Norton Street, its major thoroughfare and my destination this morning, serves as the main artery for the fairly large and, in my brief experience, rather proud Italo-Australian spread throughout the neighboring suburbs.
I found Norton Street at Pioneers Memorial Park, which seemed like the northern border of the Italian neighborhood. Once I turned down Norton Street, I was met with the pleasant sight of Italian surnames gracing a majority of the local businesses. Travel agencies specializing in travel to Italy (a much bigger trip for this slice of the Italian diaspora than we in the states have to contend with), wedding shops selling bomboniere, and, of course, a plethora of restaurants advertising Italian cuisine.
For me, the first stop was to be the iconic Bar Italia, established in 1957. Its vibrant, colorful tricolore awning is like a beacon to the Italian soul from the end of Norton Street, and I am like a moth to a tricolored flame. On this day, as I assume on most, the café was inhabited by a clearly local clientele. Famous for its authentic homemade gelato, the staff of Italians was eager to share some samples with me. If you make it to Sydney, this is a must stop.
After the strong coffee to sure up my legs after my two-hour hike, I found myself ready to continue down Norton Street. Across the street from Bar Italia is the headquarters of both Sydney’s Italian radio station Rete Italia and Sydney’s Italian language newspaper La Fiamma.

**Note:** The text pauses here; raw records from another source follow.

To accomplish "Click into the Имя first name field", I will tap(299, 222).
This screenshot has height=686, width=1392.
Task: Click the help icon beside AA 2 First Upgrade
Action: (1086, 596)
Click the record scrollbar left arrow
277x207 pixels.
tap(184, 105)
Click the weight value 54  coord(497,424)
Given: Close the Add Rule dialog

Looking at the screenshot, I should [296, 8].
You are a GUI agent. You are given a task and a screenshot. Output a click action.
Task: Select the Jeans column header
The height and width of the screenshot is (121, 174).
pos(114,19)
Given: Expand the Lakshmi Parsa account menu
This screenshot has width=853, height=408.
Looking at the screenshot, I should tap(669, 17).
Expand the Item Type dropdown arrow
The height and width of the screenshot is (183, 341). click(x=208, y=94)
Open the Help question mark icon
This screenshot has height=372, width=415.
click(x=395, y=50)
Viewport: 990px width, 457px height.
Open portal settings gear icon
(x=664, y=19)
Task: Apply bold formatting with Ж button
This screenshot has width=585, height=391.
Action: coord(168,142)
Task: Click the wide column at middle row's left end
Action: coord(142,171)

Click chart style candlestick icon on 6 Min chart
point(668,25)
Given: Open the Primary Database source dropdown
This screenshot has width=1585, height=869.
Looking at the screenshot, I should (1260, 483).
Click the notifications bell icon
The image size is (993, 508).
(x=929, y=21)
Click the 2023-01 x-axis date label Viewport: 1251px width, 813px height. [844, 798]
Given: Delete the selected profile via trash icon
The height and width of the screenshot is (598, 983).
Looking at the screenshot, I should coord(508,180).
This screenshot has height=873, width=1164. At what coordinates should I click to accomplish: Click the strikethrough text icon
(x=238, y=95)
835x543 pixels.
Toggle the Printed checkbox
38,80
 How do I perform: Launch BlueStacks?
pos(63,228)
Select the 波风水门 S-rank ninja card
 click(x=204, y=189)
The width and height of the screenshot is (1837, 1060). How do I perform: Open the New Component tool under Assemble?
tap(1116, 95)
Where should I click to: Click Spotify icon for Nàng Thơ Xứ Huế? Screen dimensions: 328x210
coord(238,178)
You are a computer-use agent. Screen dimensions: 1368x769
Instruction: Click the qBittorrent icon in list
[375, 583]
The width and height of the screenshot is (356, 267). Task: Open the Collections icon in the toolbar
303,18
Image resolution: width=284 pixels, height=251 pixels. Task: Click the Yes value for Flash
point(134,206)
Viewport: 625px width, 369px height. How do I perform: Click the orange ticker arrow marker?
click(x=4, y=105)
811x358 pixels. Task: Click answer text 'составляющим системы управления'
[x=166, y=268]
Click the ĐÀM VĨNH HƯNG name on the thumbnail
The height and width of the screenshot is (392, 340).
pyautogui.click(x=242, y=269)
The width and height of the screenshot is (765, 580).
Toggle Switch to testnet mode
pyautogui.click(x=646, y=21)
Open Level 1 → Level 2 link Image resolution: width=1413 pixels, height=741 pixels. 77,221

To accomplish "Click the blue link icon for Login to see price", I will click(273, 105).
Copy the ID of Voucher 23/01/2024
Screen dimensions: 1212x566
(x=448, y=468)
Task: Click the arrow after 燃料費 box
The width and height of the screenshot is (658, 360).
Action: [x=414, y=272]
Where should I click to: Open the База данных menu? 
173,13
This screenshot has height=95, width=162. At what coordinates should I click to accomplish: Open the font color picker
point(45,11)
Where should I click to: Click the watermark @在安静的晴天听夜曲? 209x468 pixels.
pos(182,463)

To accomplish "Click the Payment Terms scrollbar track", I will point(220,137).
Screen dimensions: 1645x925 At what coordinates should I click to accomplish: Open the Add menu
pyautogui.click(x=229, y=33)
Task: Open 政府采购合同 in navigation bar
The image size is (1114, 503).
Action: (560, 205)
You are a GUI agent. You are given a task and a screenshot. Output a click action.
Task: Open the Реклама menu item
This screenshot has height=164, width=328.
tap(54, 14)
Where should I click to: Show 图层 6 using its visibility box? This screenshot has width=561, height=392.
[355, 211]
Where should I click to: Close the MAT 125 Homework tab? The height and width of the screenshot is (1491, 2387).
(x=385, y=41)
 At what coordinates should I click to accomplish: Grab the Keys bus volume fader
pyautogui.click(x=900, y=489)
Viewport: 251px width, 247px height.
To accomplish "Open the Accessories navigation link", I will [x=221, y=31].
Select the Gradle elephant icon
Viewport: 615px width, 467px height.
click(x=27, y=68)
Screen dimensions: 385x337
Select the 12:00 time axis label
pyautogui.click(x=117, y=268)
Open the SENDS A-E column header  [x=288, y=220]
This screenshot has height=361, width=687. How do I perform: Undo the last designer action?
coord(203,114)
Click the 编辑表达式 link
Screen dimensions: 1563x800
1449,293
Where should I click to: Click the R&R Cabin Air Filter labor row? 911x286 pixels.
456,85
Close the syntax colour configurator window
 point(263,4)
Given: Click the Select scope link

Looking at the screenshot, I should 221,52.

The newspaper is the partner of Melbourne’s il Globo and has been serving the Italo-Australians of Sydney for 67 years. Inside the offices is a bookstore and gift shop selling Italian language books, toys and games for young Italo-Australians, and all of the CDs, movies and magazines direct from Italy that an Italophile or homesick Italian could want.
Dona, a Sicilian immigrant who ran the bookshop, gave me a sense that the Sydney community is very much like our own—dealing with a shrinking neighborhood and the arrival of new immigrant groups, such as Thais and Chinese, into their close-knit community.
After stocking up on some books and DVDs about the Italo-Australians, I went to meet Gina Papa, a longtime community leader and the owner of La Gardenia, a children’s-wear shop specializing in Christening and Communion dresses—a familiar community staple in Little Italys all over the USA.
Gina shared some photos with me and even some books about the National Italian-Australian Women’s Association (NIAWA), a group she helped found 30 years ago. She even shared a picture of NIAWA’s leadership with Dr. Aileen Sirey, a former NIAF Board member and the founder of our National Organization of Italian American Women (NOIAW).
What fascinated me about Gina, and many of the people I met in Leichhardt, was their bilingualism. Often in our communities, I find that if someone greets you in conversational Italian, it’s probably because that is their preferred (or perhaps only) language.
But here, it was nearly 15 minutes before Gina asked if I spoke English, and when I told her it was the far stronger of my languages, she switched right into perfect English, which she told me she preferred. The whole time she had been speaking to me in Italian to make me feel comfortable!